BEREITGESTELLTE EINTRÄGE:
>>

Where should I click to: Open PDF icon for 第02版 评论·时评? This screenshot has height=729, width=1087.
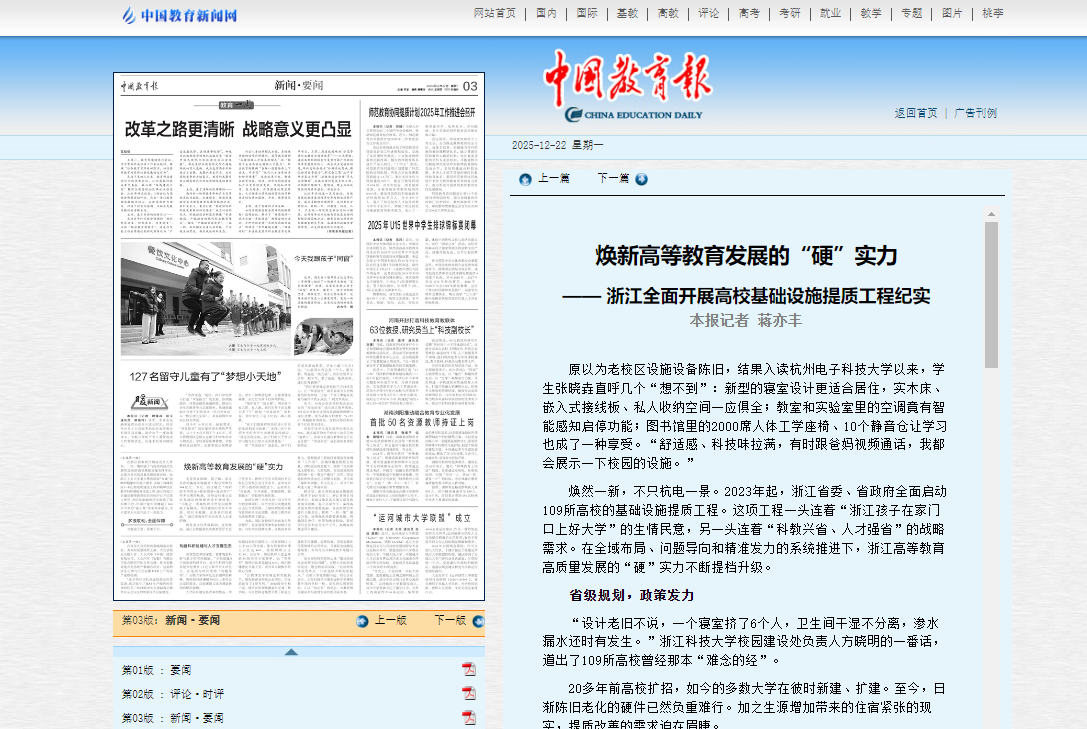coord(468,694)
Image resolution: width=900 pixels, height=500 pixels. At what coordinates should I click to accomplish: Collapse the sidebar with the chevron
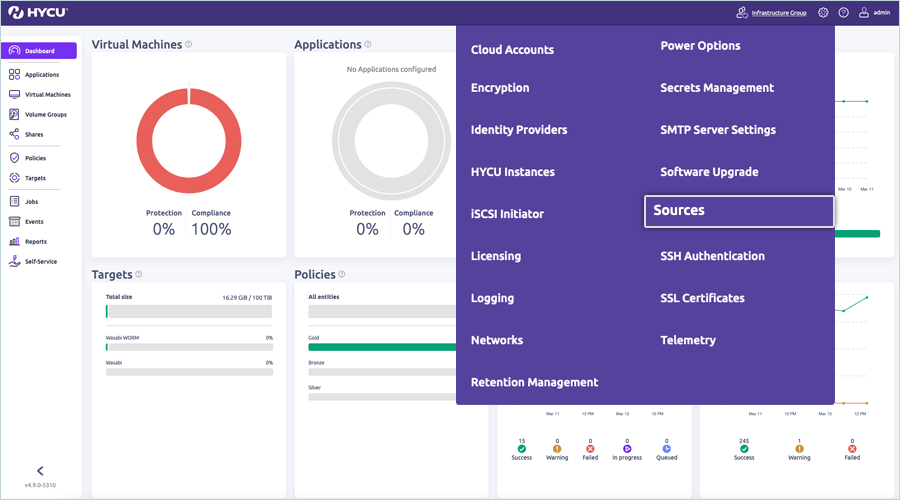click(40, 470)
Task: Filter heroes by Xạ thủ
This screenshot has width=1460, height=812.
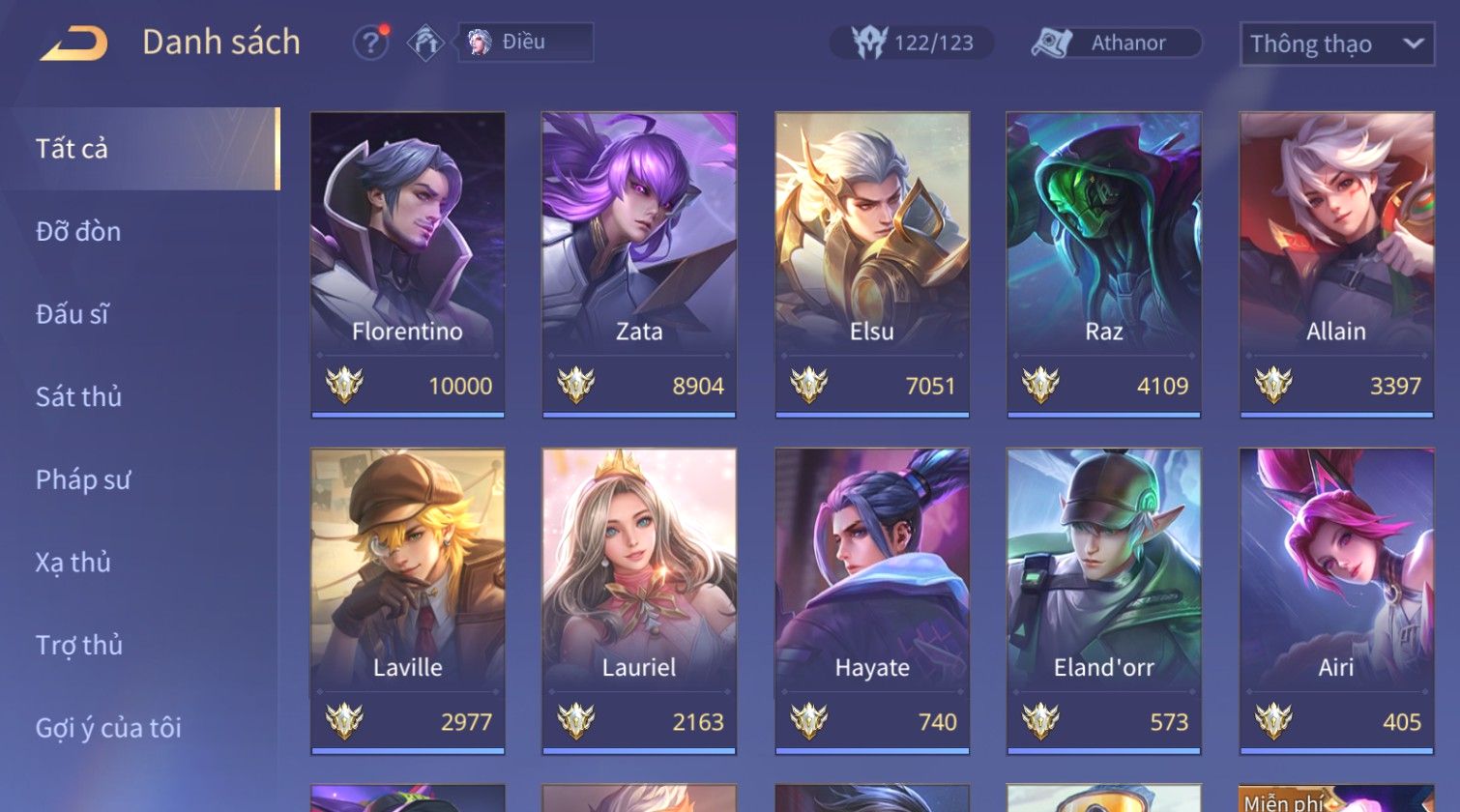Action: (73, 562)
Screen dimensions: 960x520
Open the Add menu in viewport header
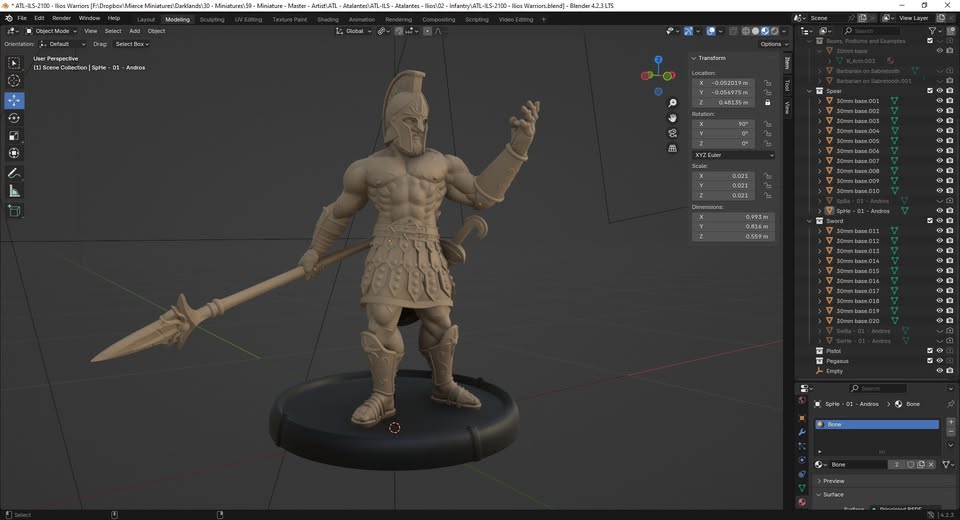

<<

SCHRIFTLICHE ANWEISUNG: Gib alle Zeilen der Einträge oben samt ihrem gesamten Text erneut wieder und verschiebe dabei jede Koordinate in den Antworten um -50. Lass die Bilder in deiner Antwort weg.

DIE ANTWORT:
Where should I click to: Open PDF icon for 第02版 评论·时评? This screenshot has height=729, width=1087.
coord(418,644)
Image resolution: width=900 pixels, height=500 pixels. At what coordinates should I click to accomplish: Collapse the sidebar with the chevron
click(-10, 420)
Task: Filter heroes by Xạ thủ
This screenshot has width=1460, height=812.
Action: (23, 512)
Screen dimensions: 960x520
Open the Add menu in viewport header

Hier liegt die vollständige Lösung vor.